En situation de télétravail l’employeur a les mêmes obligations à l’égard des salariés et il doit prendre les mesures préventives nécessaires pour protéger la santé physique et mentale des salariés. La responsabilité des employeurs risque alors d’être engagée si les outils de prévention ne sont pas mis en œuvre. En cas de non-respect de cette obligation, l’employeur encourt des sanctions civiles et pénales
Télétravail : un risque particulier d’hyperconnectivité ?
Tous les ans, une négociation porte sur l’égalité professionnelle entre les hommes et les femmes et la qualité de vie et des conditions de travail (articulation entre la vie personnelle et la vie professionnelle et modalités du plein exercice par le salarié de son droit à la déconnexion, notamment). C’est l’article 2242-17 alinéa 7 qui précise la notion de déconnexion. : « Les modalités du plein exercice par le salarié de son droit à la déconnexion et la mise en place par l’entreprise de dispositifs de régulation de l’utilisation des outils numériques, en vue d’assurer le respect des temps de repos et de congé ainsi que de la vie personnelle et familiale. À défaut d’accord, l’employeur élabore une charte, après avis du comité social et économique. Cette charte définit ces modalités de l’exercice du droit à la déconnexion et prévoit en outre la mise en œuvre, à destination des salariés et du personnel d’encadrement et de direction, d’actions de formation et de sensibilisation à un usage raisonnable des outils numériques. » L’accord national interprofessionnel du 26 novembre 2020 en son article 2.1 rappelle d’ailleurs que les accords relatifs au télétravail doivent prévoir « Les modalités de contrôle du temps de travail ou de régulation de la charge de travail ; la détermination des plages horaires durant lesquelles l’employeur peut habituellement contacter le salarié en télétravail ». Il s’agira donc pour l’employeur d’organiser la déconnexion par accord, charte, notes de services ou utilisation de technologies permettant a minima le respect des horaires légaux et des temps de pause (déconnexion automatique avec envoi différé des mails par exemple).

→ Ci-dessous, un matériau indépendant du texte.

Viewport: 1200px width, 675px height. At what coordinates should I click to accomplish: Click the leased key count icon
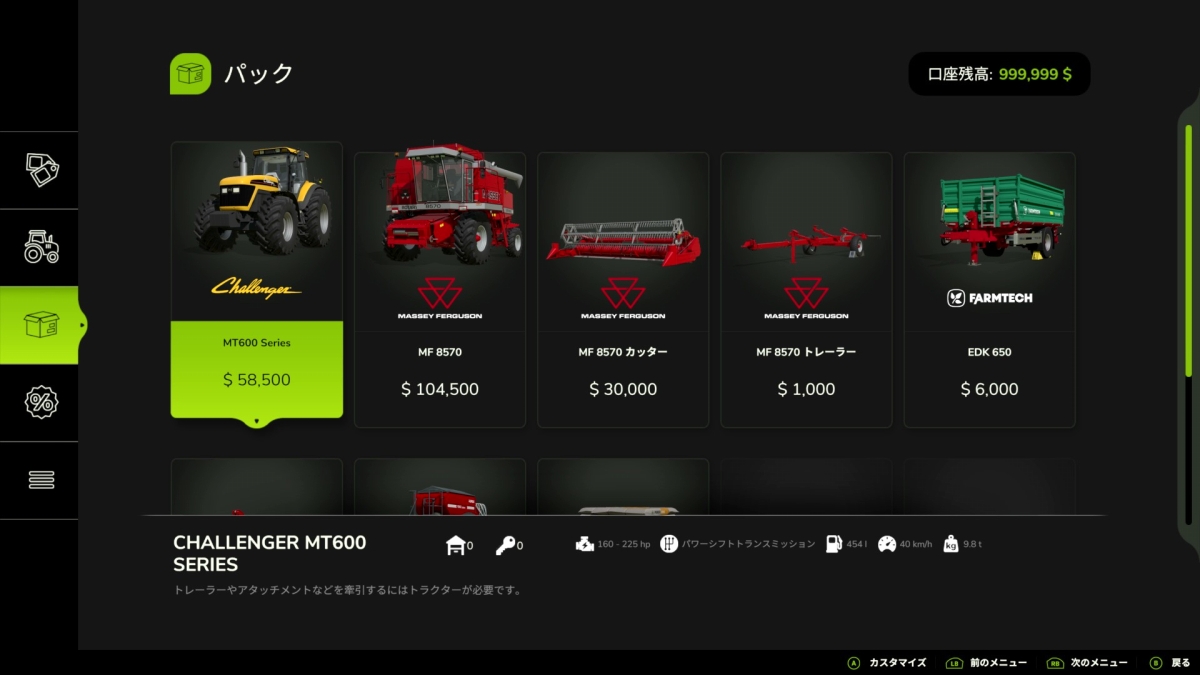(505, 545)
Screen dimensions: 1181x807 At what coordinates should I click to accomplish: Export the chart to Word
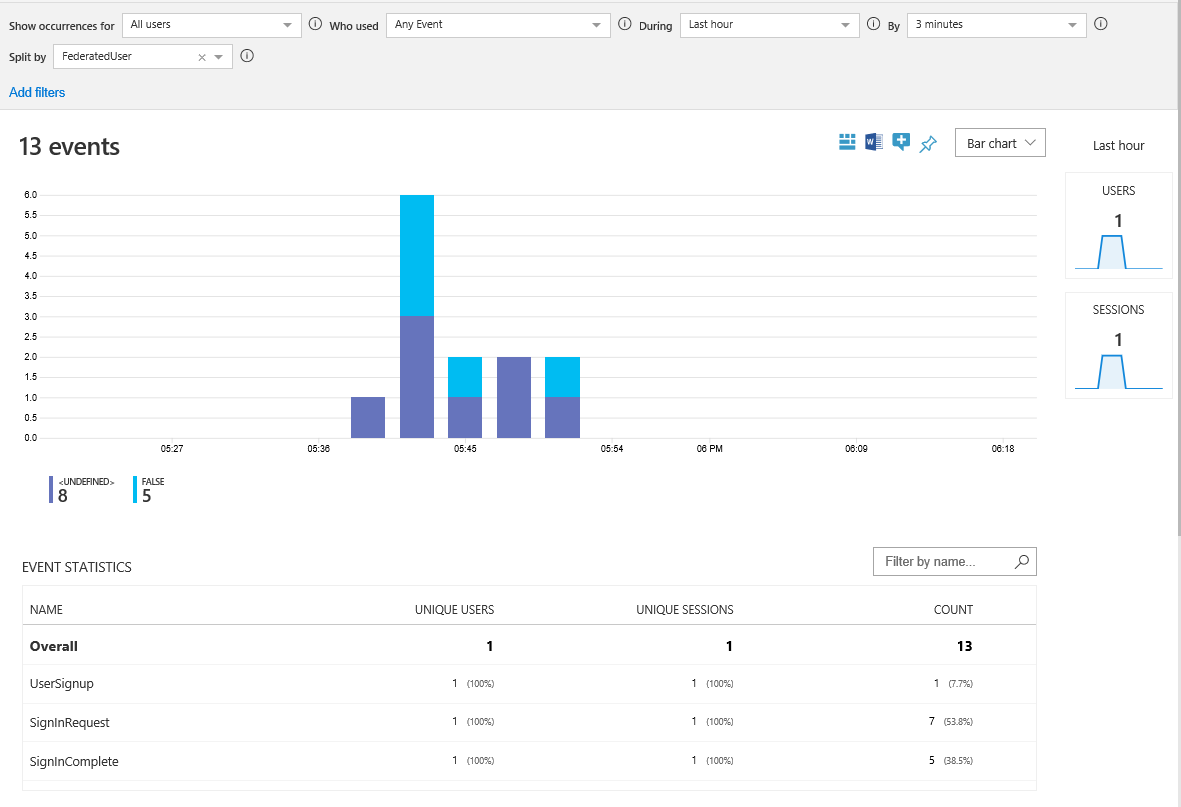click(873, 142)
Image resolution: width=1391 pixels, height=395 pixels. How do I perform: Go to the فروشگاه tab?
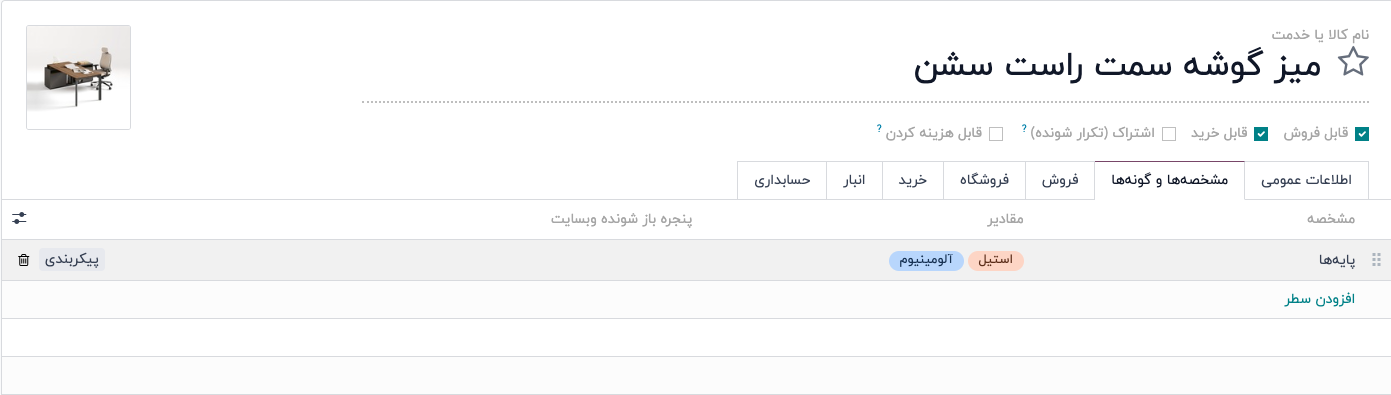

L’hyperconnectivité, le harcèlement en télétravail sont des dangers potentiels, souvent méconnus et pour lesquels peu de mesures préventives sont envisagées. Il s’agit d’une potentielle « bombe à retardement » pour la santé mentale. Les télétravailleurs échappent au contrôle visuel des managers et au-delà d’une problématique de surveillance des missions, cela questionne tout d’abord la sécurité du lieu de travail (qui est tantôt l’entreprise, le domicile ou un tiers lieu). Nous recommandons aux services RH de s’emparer du sujet et de développer un dialogue soutenu avec les services de médecine du travail. L’entreprise et le manager auront donc la responsabilité de veiller à la charge de travail du télétravailleur. On laissera au collaborateur une latitude de décision concernant les conditions et la répartition du temps de travail dans le cadre des possibilités de l’entreprise sans nuire à sa santé. Alors que les cadres aux forfaits jours bénéficient d’une surveillance médicale particulière, nous proposons sur la même idée, pour les télétravailleurs un suivi renforcé à l’initiative du salarié ou de l’employeur. Le législateur serait fondé à s’emparer du sujet rapidement tant les risques potentiels sont nombreux.